[ad_1]
This year, the novel coronavirus crept into and transformed every aspect of our lives, including our fitness. In countless ways — some surprising, and a few beneficial and potentially lasting — it altered how, why and what we need from exercise.
At the start of the year, few of us expected a virus to upend our world and workouts. In January and February, I was writing about topics that seemed pressing at the time, such as whether low-carbohydrate, ketogenic diets endanger athletes’ skeletal health; if fat-soled, maximalist running shoes might alter our strides; and how completing a marathon — remember those? — remodels first-time racers’ arteries.
The answers, by the way, according to the research, are that avoiding carbs for several weeks may produce early signs of declining bone health in endurance athletes; runners donning super-cushioned, marshmallowy shoes often strike the ground with greater force than if they wear skinnier pairs; and a single marathon renders new runners’ arteries more pliable and biologically youthful.
But concerns about shoe cushioning and racing tended to fade in March, when the World Health Organization declared Covid-19 a pandemic and we suddenly had new, top-of-the-mind worries, including social distancing, masks, aerosol spread and lockdowns.
The effects on our exercise routines seemed to be both immediate and stuttering.

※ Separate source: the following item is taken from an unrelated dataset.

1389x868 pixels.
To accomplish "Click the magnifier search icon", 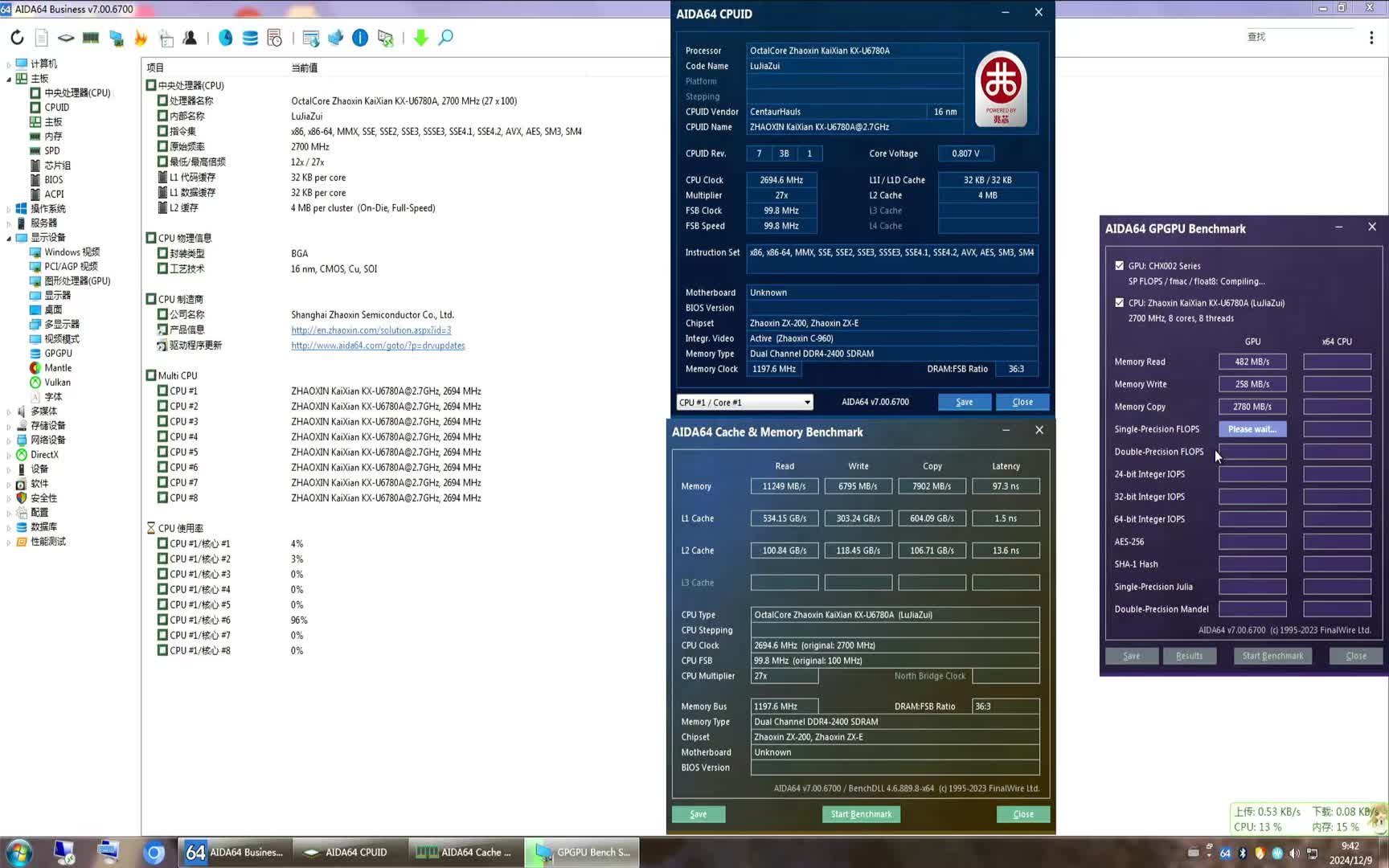I will [x=445, y=38].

At that time, none of us knew quite how and whether to work out in these new circumstances. Should we still run, ride and stroll outside if our community had instituted stay-at-home restrictions? Did we need to wear a mask during exercise — and could we do so without feeling as if we were suffocating? Were communal drinking fountains safe?
My first column grappling with these and related topics appeared on March 19. The experts I spoke with then were adamant that we should aim to remain physically active during the pandemic — but avoid shared drinking fountains. They also pointed out, though, that many questions about the virus, including how to exercise safely, remained unresolved.

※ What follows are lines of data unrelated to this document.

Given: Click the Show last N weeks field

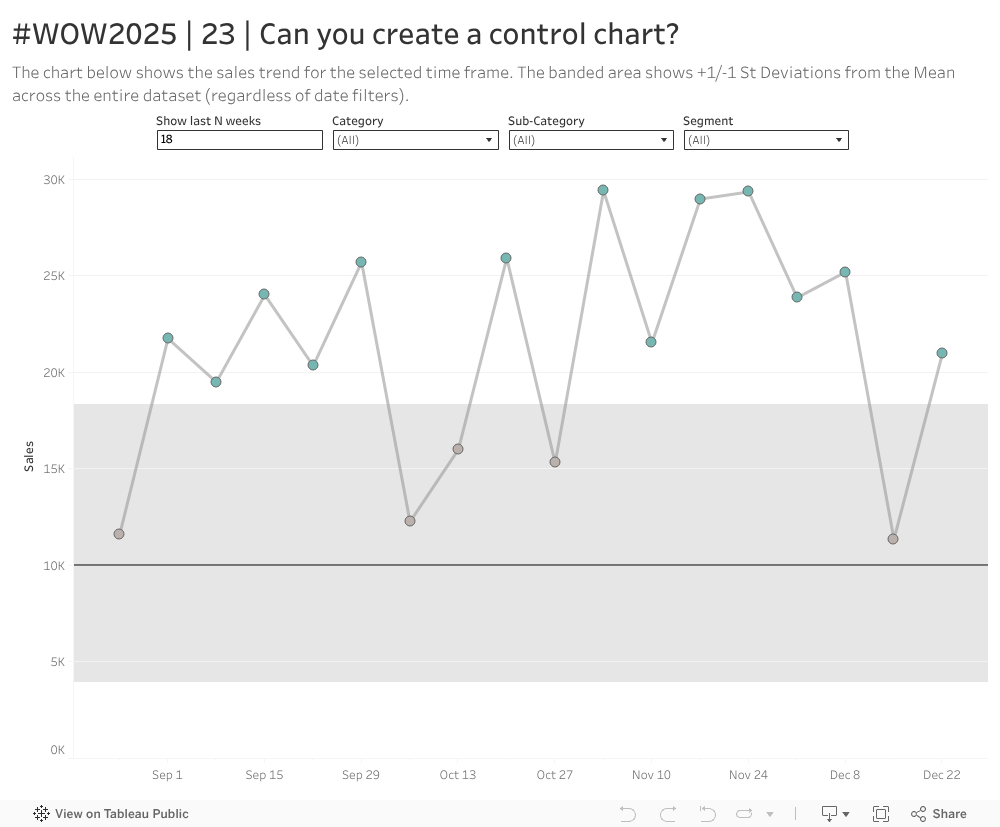Looking at the screenshot, I should pos(239,140).
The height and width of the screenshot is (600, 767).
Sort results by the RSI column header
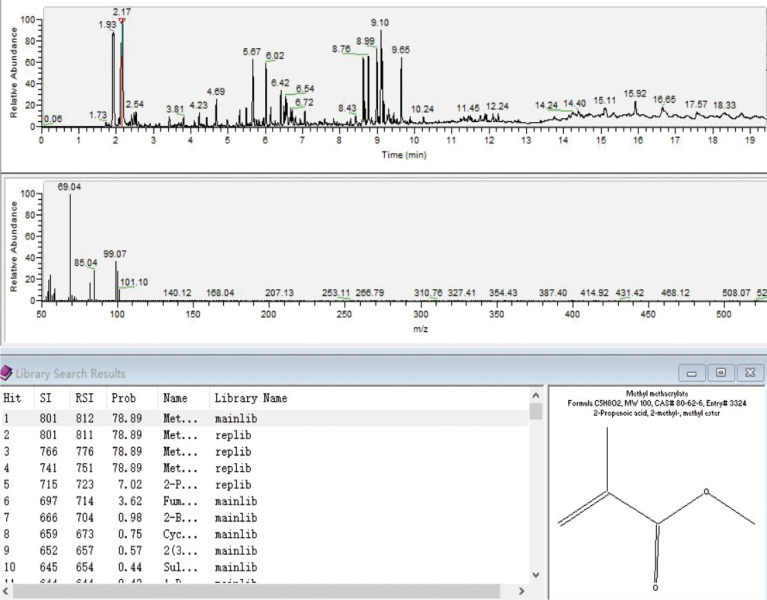point(83,398)
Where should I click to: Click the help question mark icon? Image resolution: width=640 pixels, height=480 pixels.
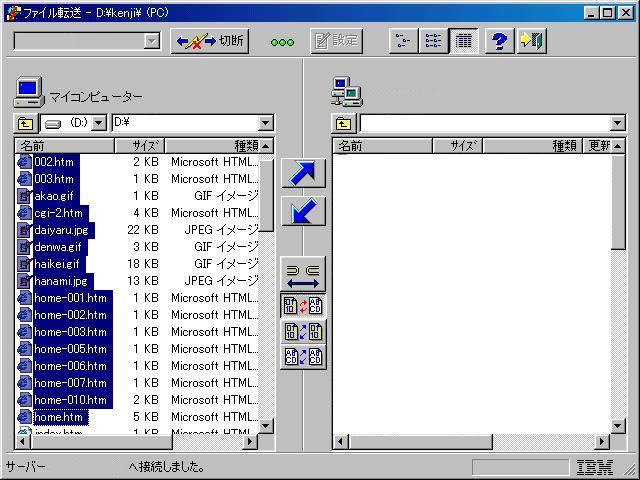tap(500, 41)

After that, our experience with — and the research about — Covid and exercise snowballed. A much-discussed April study, for instance, showed that brisk walking and running could alter and accelerate the flow of air around us, sending expired respiratory particles farther than if we stayed still. Consequently, the study concluded, runners and walkers should maintain 15 feet or more of social distance between themselves and others, more than double the standard six feet of separation then recommended. (Subsequent research found that outdoor activities were generally safe, though experts still suggest staying as far apart as is practical, and to wear a mask.)
Another cautionary study I wrote about in June tracked 112 Covid infections in South Korea that spring to Zumba classes. A few infected instructors introduced the virus to their students during close-quarter, indoor, exuberant classes. Some students carried it home, infecting dozens of their family members and friends. Most rapidly recovered. But the study’s story was disquieting. “Exercising in a gym will make you vulnerable to infectious disease,” one of its disease-detective authors told me.

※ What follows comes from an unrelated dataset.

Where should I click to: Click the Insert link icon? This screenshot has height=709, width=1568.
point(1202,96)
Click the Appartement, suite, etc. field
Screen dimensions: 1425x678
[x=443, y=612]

Thankfully, other science about exercising in the time of Covid was more encouraging. In two recent experiments involving masked exercisers, researchers found that face coverings barely budged people’s heart rates, respirations or, after some initial getting used to, subjective sense of the workouts’ difficulty. Moving felt the same, whether participants wore masks or not. (I use a cloth mask or neck gaiter on all my hikes and runs now.)
More surprising, the pandemic seems to have nudged some people to start moving more, additional research found. An online survey of runners and other athletes in June reported that most of these already active people said they were training more frequently now.
A separate British study, however, produced more-nuanced results. Using objective data from an activity-tracking phone app, its authors found that many of the older app users were up and walking more regularly after the pandemic began. But a majority of the younger, working-age adults, even if they had been active in the before times, sat almost all day now.
The long-range impacts of Covid on how often and in what ways we move are unsettled, of course, and I suspect will be the subject of considerable research in the years ahead. But, as someone who writes about, enjoys and procrastinates with exercise, the primary lesson of this year in exercise for me has been that fitness, in all its practical and evocative meanings, has never been so important.
In a useful study I wrote about in August, for instance, young, college athletes — all supremely fit — produced more antibodies to a flu vaccine than other healthy but untrained young people, a result that will keep me working out in anticipation of the Covid vaccine.
More poetically, in a mouse study I covered in September, animals that ran became much better able to cope later with unfamiliar trouble and stress than animals that had sat quietly in their cages.
And in perhaps my favorite study of the year, people who undertook “awe walks,” during which they deliberately sought out and focused on the small beauties and unexpected wonders along their way, felt more rejuvenated and happier afterward than walkers who did not cultivate awe.
In other words, we can dependably find solace and emotional — and physical — strength in moving through a world that remains lovely and beckoning. Happy, healthy holidays, everyone.